YOUR GOAL | Can you put every line of the records below into a JSON list of strings, one string per line, with blank lines skipped and the pictures left out?

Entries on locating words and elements
——
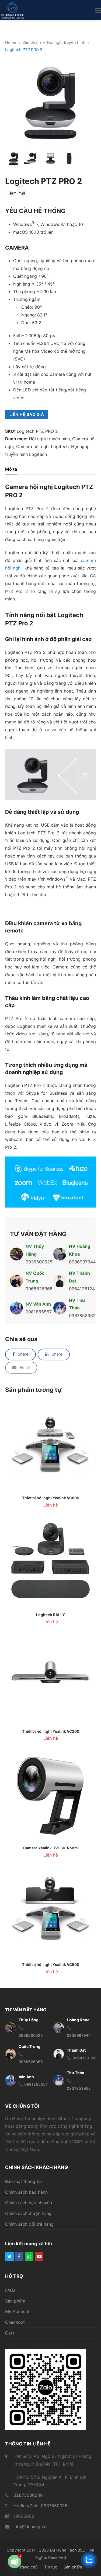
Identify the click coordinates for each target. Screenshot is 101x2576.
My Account (17, 2311)
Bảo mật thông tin (23, 2181)
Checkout (15, 2322)
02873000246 (28, 2495)
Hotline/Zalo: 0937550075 (40, 2505)
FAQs (10, 2290)
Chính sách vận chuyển (28, 2203)
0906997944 (82, 1261)
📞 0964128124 (81, 2058)
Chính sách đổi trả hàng (29, 2224)
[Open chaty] (14, 2562)
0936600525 (39, 1261)
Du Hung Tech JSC (67, 2550)
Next (91, 103)
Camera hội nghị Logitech (42, 446)
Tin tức (50, 2567)
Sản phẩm (15, 2301)
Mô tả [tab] (11, 469)
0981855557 (39, 1311)
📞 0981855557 (33, 2084)
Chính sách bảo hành (26, 2192)
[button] (98, 10)
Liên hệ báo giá (26, 414)
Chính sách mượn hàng (28, 2213)
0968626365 (39, 1288)
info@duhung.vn (29, 2526)
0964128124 (82, 1288)
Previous (9, 103)
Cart (9, 2333)
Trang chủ (28, 2567)
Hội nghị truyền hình (49, 438)
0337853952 (82, 1315)
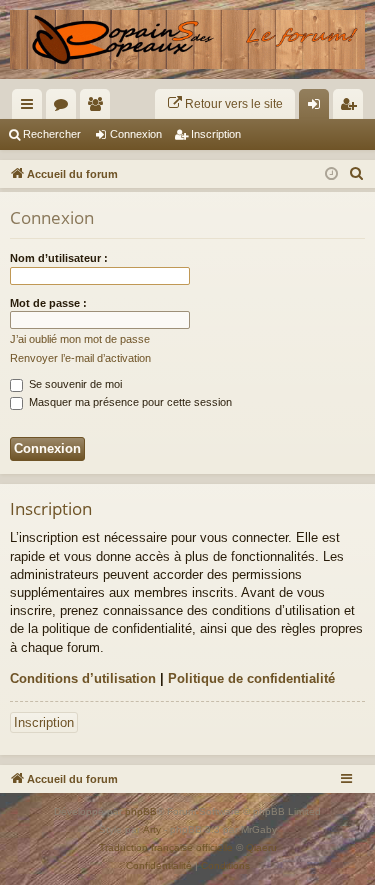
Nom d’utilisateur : (59, 258)
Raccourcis (31, 108)
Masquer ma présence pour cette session (129, 402)
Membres (99, 108)
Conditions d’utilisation (83, 678)
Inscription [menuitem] (352, 108)
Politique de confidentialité (251, 678)
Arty (152, 829)
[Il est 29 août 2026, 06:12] (331, 174)
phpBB (141, 811)
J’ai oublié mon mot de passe (80, 339)
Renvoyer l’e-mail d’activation (80, 358)
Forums (65, 108)
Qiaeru (261, 847)
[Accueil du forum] (187, 39)
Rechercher (52, 134)
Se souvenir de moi (74, 384)
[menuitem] (225, 104)
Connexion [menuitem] (318, 108)
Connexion (136, 134)
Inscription (216, 134)
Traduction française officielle (166, 847)
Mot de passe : (48, 303)
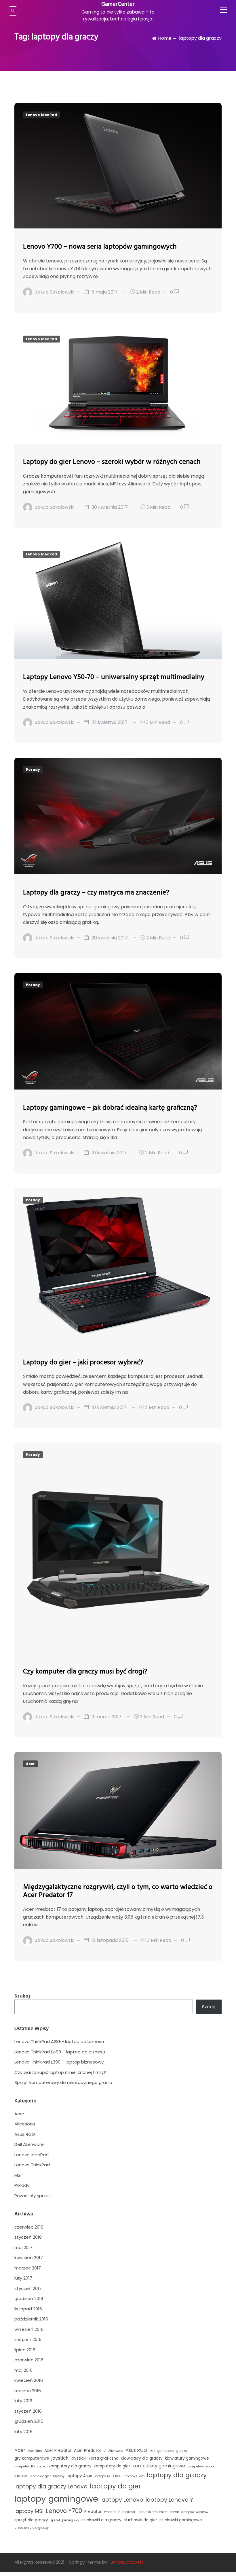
——
ANSWER TO THIS EXERCISE |
[
  "Identify the click coordinates for each target. Screenshot is 101x2576.",
  "My Account (17, 2311)",
  "Bảo mật thông tin (23, 2181)",
  "Checkout (15, 2322)",
  "02873000246 (28, 2495)",
  "Hotline/Zalo: 0937550075 (40, 2505)",
  "FAQs (10, 2290)",
  "Chính sách vận chuyển (28, 2203)",
  "0906997944 (82, 1261)",
  "📞 0964128124 (81, 2058)",
  "Chính sách đổi trả hàng (29, 2224)",
  "[Open chaty] (14, 2562)",
  "0936600525 (39, 1261)",
  "Du Hung Tech JSC (67, 2550)",
  "Next (91, 103)",
  "Camera hội nghị Logitech (42, 446)",
  "Tin tức (50, 2567)",
  "Sản phẩm (15, 2301)",
  "Mô tả [tab] (11, 469)",
  "0981855557 (39, 1311)",
  "📞 0981855557 (33, 2084)",
  "Chính sách bảo hành (26, 2192)",
  "[button] (98, 10)",
  "Liên hệ báo giá (26, 414)",
  "Chính sách mượn hàng (28, 2213)",
  "0968626365 (39, 1288)",
  "info@duhung.vn (29, 2526)",
  "0964128124 (82, 1288)",
  "Previous (9, 103)",
  "Cart (9, 2333)",
  "Trang chủ (28, 2567)",
  "Hội nghị truyền hình (49, 438)",
  "0337853952 (82, 1315)",
  "Nom d’utilisateur : (59, 258)",
  "Raccourcis (31, 108)",
  "Masquer ma présence pour cette session (129, 402)",
  "Membres (99, 108)",
  "Conditions d’utilisation (83, 678)",
  "Inscription [menuitem] (352, 108)",
  "Politique de confidentialité (251, 678)",
  "Arty (152, 829)",
  "[Il est 29 août 2026, 06:12] (331, 174)",
  "phpBB (141, 811)",
  "J’ai oublié mon mot de passe (80, 339)",
  "Renvoyer l’e-mail d’activation (80, 358)",
  "Forums (65, 108)",
  "Qiaeru (261, 847)",
  "[Accueil du forum] (187, 39)",
  "Rechercher (52, 134)",
  "Se souvenir de moi (74, 384)",
  "[menuitem] (225, 104)",
  "Connexion [menuitem] (318, 108)",
  "Connexion (136, 134)",
  "Inscription (216, 134)",
  "Traduction française officielle (166, 847)",
  "Mot de passe : (48, 303)"
]